Data shown START

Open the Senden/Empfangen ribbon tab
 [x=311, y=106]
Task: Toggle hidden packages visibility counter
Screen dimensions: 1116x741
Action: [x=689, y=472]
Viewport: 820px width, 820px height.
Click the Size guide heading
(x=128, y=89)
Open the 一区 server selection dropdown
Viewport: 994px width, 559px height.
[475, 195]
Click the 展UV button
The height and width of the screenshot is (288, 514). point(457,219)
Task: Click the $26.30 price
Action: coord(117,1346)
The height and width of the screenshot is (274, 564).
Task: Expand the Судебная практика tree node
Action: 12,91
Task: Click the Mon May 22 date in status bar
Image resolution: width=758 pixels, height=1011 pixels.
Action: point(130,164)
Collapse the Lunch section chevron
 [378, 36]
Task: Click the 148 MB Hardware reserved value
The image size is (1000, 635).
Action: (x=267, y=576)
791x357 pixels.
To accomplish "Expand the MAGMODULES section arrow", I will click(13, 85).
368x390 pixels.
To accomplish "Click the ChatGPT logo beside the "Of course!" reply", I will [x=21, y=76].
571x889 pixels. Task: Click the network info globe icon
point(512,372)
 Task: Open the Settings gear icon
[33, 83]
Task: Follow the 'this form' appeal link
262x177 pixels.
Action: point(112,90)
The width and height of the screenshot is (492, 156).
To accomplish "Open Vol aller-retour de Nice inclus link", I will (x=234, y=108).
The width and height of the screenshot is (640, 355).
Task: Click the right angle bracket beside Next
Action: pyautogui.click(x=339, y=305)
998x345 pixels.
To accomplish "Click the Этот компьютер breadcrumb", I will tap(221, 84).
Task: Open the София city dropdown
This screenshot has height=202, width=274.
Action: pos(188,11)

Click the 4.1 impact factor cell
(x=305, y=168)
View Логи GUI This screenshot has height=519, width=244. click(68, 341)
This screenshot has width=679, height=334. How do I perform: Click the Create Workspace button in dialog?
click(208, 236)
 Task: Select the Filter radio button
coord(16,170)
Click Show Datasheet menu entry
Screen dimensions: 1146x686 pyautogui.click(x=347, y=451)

Data shown END

### [Task to complete]
Return a word-for-word copy of the lines above from the one holding "Task: Open the Settings gear icon" through the one holding "Task: Open the София city dropdown", with both of them included and nothing besides.

### [Answer]
 Task: Open the Settings gear icon
[33, 83]
Task: Follow the 'this form' appeal link
262x177 pixels.
Action: point(112,90)
The width and height of the screenshot is (492, 156).
To accomplish "Open Vol aller-retour de Nice inclus link", I will (x=234, y=108).
The width and height of the screenshot is (640, 355).
Task: Click the right angle bracket beside Next
Action: pyautogui.click(x=339, y=305)
998x345 pixels.
To accomplish "Click the Этот компьютер breadcrumb", I will tap(221, 84).
Task: Open the София city dropdown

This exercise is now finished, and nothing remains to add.